Rewrite the part of the lines that opens with the line containing "The width and height of the screenshot is (638, 527)." and closes with the line containing "(x=19, y=28)", substituting "Where do I click to" for "Where should I click to" throughout and leaving everything else unchanged.

..............................

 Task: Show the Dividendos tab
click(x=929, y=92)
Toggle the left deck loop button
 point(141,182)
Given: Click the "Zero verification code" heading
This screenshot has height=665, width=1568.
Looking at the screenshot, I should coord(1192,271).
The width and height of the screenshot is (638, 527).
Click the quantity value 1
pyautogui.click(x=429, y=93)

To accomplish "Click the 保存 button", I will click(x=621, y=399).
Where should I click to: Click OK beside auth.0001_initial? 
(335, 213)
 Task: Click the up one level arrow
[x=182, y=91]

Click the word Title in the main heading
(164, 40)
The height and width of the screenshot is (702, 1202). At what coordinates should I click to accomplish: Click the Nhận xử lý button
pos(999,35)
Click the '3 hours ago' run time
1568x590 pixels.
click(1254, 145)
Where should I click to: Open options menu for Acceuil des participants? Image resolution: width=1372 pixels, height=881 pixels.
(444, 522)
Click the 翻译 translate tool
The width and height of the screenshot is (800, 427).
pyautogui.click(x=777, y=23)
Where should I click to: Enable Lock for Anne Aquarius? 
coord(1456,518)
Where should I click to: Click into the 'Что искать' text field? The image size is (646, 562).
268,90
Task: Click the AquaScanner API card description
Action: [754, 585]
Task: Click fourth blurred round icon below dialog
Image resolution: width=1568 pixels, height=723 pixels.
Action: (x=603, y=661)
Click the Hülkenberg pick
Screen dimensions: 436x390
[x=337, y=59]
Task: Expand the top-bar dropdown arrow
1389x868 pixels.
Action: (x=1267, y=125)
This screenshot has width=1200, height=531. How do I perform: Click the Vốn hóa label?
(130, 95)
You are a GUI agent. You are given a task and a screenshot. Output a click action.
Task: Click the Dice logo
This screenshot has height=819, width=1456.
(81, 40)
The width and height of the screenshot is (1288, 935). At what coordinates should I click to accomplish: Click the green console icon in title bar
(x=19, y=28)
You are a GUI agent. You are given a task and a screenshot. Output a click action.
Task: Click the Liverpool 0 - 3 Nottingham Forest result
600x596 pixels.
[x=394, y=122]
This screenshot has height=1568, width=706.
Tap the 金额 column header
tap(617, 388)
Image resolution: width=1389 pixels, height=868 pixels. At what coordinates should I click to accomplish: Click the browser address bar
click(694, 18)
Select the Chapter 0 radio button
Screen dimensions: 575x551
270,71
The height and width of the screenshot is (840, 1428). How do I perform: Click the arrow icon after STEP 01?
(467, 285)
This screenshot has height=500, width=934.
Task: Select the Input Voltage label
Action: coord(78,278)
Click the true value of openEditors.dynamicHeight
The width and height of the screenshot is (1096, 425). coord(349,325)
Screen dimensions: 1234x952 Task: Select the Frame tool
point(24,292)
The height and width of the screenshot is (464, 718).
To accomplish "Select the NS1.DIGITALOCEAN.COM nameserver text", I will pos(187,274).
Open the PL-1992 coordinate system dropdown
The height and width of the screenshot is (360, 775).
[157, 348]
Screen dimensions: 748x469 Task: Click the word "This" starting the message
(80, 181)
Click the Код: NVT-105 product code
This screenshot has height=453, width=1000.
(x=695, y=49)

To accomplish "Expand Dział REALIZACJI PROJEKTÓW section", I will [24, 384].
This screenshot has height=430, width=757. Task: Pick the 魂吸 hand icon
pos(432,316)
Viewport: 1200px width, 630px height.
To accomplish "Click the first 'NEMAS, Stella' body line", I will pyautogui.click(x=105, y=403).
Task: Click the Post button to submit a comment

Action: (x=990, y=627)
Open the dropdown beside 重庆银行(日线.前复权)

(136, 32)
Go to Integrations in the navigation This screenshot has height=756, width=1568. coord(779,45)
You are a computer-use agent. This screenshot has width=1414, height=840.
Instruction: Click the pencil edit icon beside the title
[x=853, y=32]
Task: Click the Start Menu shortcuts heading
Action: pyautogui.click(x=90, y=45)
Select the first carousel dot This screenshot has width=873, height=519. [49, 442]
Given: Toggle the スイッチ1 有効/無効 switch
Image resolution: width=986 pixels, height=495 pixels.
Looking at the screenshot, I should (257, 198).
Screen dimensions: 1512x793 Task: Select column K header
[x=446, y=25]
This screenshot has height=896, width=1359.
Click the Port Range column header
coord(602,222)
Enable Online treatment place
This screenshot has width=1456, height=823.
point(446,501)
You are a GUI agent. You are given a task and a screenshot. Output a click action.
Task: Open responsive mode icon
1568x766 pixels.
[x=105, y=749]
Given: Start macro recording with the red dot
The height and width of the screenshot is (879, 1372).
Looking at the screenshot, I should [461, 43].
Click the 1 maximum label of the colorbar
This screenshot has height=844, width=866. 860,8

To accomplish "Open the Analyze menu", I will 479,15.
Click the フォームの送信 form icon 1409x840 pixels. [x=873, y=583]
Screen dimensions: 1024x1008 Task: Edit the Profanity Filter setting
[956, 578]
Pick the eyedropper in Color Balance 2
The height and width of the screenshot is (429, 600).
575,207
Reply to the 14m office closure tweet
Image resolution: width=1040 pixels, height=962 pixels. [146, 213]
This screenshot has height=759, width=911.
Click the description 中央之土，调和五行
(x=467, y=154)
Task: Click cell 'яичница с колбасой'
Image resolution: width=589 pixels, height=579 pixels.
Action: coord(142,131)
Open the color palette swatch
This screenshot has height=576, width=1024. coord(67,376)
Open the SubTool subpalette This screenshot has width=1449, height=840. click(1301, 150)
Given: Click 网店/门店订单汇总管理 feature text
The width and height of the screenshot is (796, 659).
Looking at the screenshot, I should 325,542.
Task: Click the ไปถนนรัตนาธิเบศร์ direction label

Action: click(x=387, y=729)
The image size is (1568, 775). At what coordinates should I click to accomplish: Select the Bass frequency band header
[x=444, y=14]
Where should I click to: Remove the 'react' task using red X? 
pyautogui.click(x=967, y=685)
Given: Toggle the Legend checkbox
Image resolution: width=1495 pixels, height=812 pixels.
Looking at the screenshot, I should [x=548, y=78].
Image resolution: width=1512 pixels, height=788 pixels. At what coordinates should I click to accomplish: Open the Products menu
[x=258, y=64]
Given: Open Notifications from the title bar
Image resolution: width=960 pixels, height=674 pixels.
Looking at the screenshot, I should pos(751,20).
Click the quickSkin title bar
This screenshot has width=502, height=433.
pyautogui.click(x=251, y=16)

..............................

§ Finished task
The width and height of the screenshot is (638, 527).
Click the quantity value 1
pyautogui.click(x=429, y=93)

To accomplish "Click the 保存 button", I will click(x=621, y=399).
Where do I click to: Click OK beside auth.0001_initial? 
(335, 213)
 Task: Click the up one level arrow
[x=182, y=91]

Click the word Title in the main heading
(164, 40)
The height and width of the screenshot is (702, 1202). At what coordinates should I click to accomplish: Click the Nhận xử lý button
pos(999,35)
Click the '3 hours ago' run time
1568x590 pixels.
click(1254, 145)
Where do I click to: Open options menu for Acceuil des participants? Image resolution: width=1372 pixels, height=881 pixels.
(444, 522)
Click the 翻译 translate tool
The width and height of the screenshot is (800, 427).
pyautogui.click(x=777, y=23)
Where do I click to: Enable Lock for Anne Aquarius? 
coord(1456,518)
Where do I click to: Click into the 'Что искать' text field? The image size is (646, 562).
268,90
Task: Click the AquaScanner API card description
Action: [754, 585]
Task: Click fourth blurred round icon below dialog
Image resolution: width=1568 pixels, height=723 pixels.
Action: (x=603, y=661)
Click the Hülkenberg pick
Screen dimensions: 436x390
[x=337, y=59]
Task: Expand the top-bar dropdown arrow
1389x868 pixels.
Action: (x=1267, y=125)
This screenshot has width=1200, height=531. How do I perform: Click the Vốn hóa label?
(130, 95)
You are a GUI agent. You are given a task and a screenshot. Output a click action.
Task: Click the Dice logo
This screenshot has height=819, width=1456.
(81, 40)
The width and height of the screenshot is (1288, 935). At what coordinates should I click to accomplish: Click the green console icon in title bar
(x=19, y=28)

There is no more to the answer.